== MATERIAL FOR THE TASK ==

··········

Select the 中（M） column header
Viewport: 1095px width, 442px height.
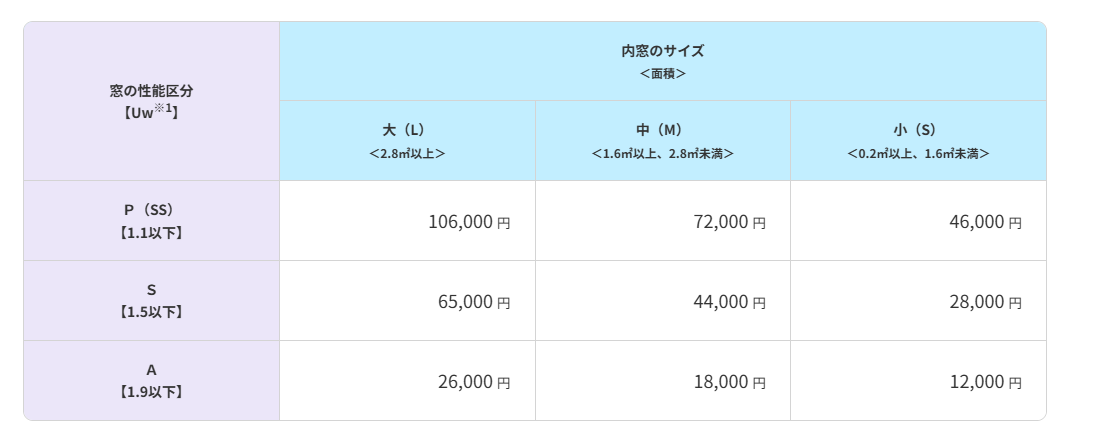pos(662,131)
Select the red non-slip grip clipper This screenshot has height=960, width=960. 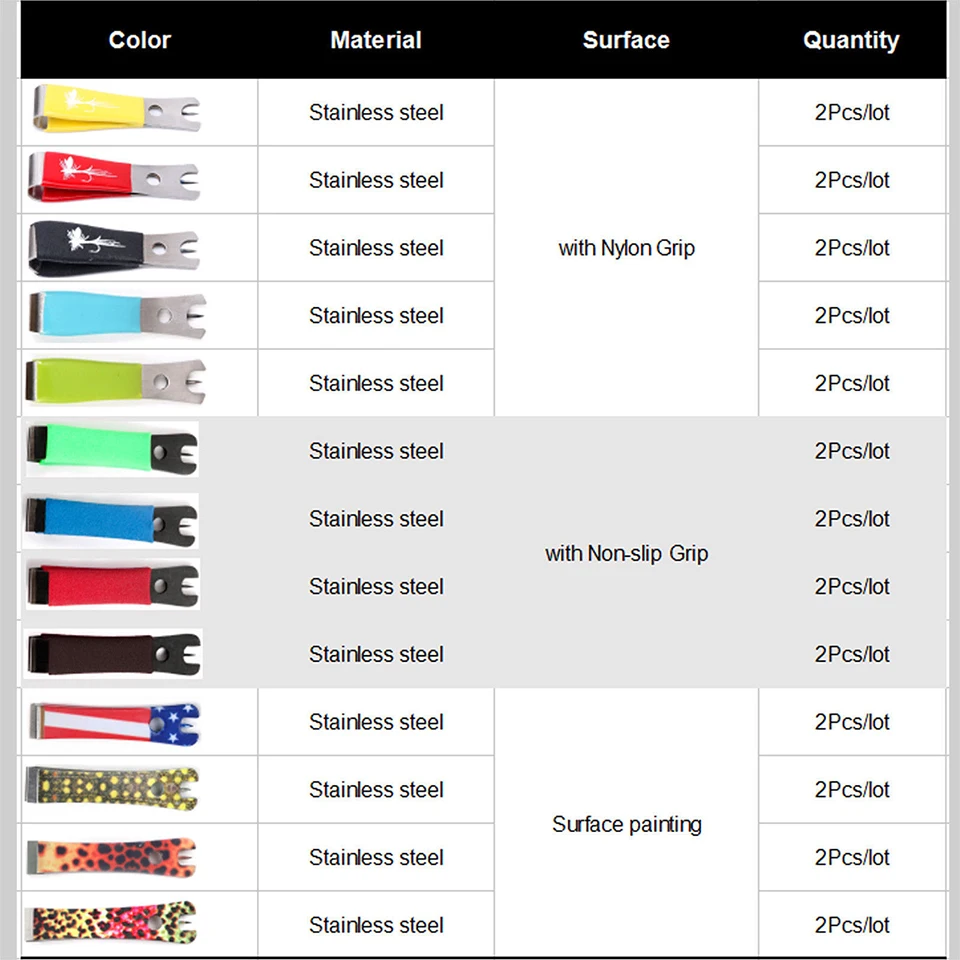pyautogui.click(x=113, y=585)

··········

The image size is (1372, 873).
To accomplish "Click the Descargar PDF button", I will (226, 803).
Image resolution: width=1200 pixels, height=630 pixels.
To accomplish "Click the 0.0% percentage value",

··········

== ACTIVITY ==
Go through the material and copy every line in which the word "accomplish" occurs.

== SOLUTION ==
To accomplish "Click the Descargar PDF button", I will (226, 803).
To accomplish "Click the 0.0% percentage value",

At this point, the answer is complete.